Could you restate all of the records exactly, leaving out the pictures?

Items from a data source
________________________

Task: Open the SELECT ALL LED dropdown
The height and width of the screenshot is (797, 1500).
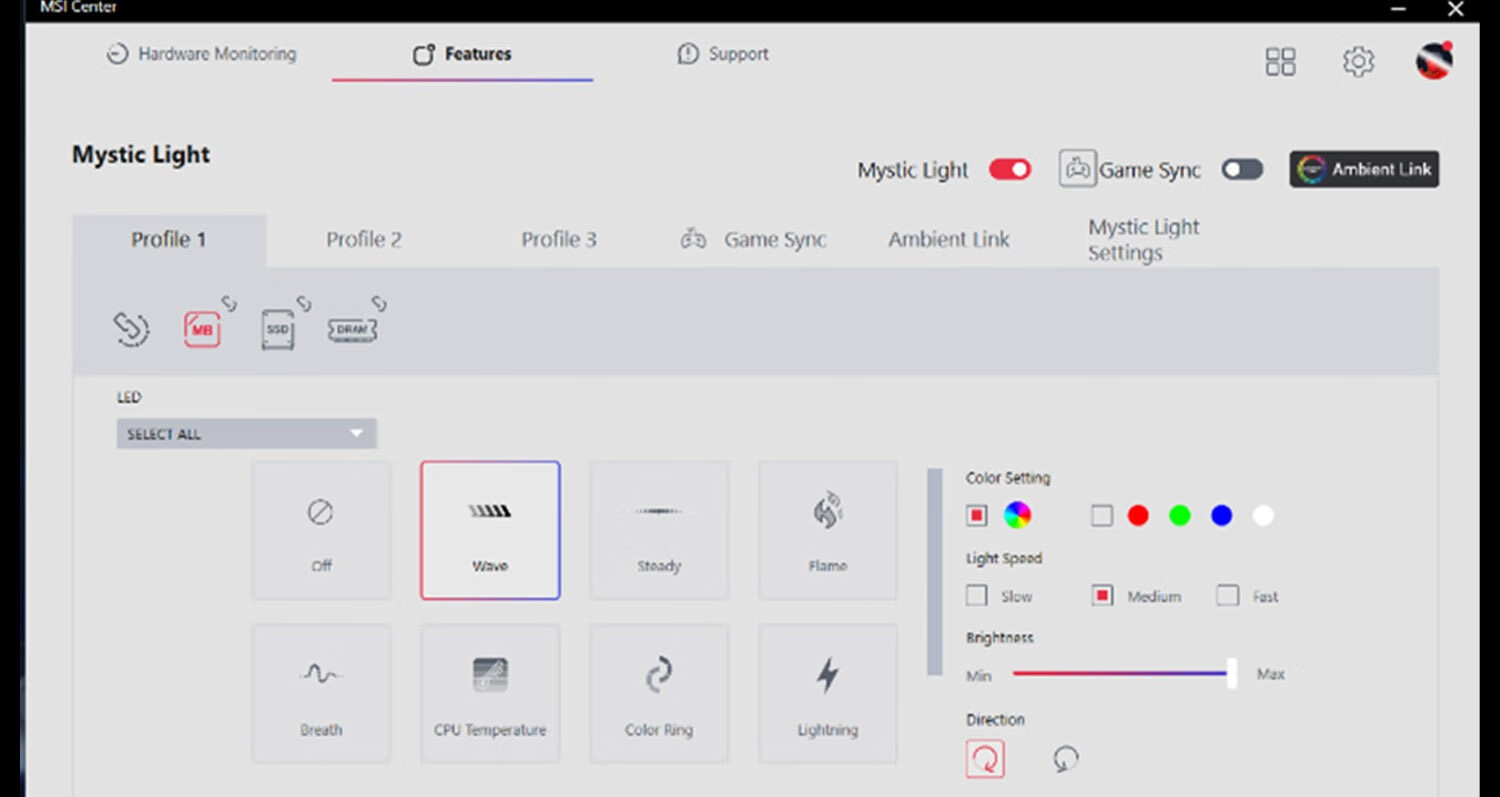Action: coord(246,434)
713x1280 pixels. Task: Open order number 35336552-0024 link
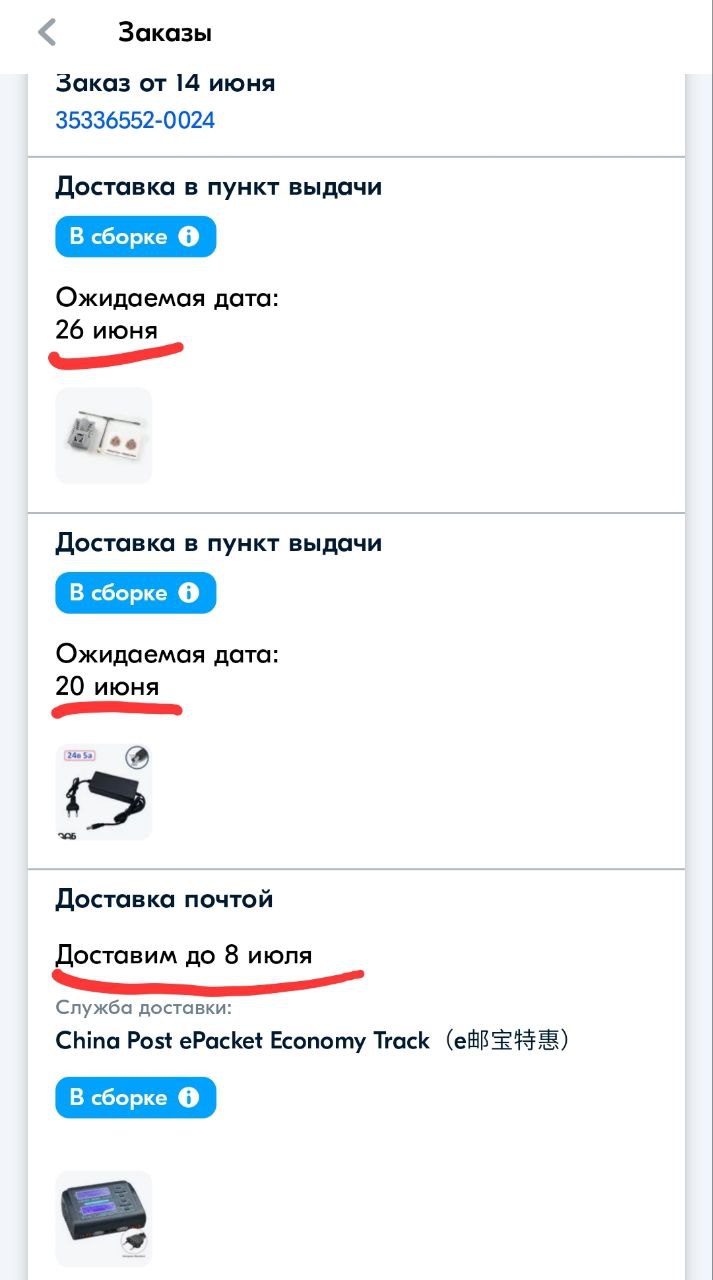point(135,121)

________________________

### Expected answer
Task: Open the SELECT ALL LED dropdown
The height and width of the screenshot is (797, 1500).
Action: coord(246,434)
713x1280 pixels. Task: Open order number 35336552-0024 link
point(135,121)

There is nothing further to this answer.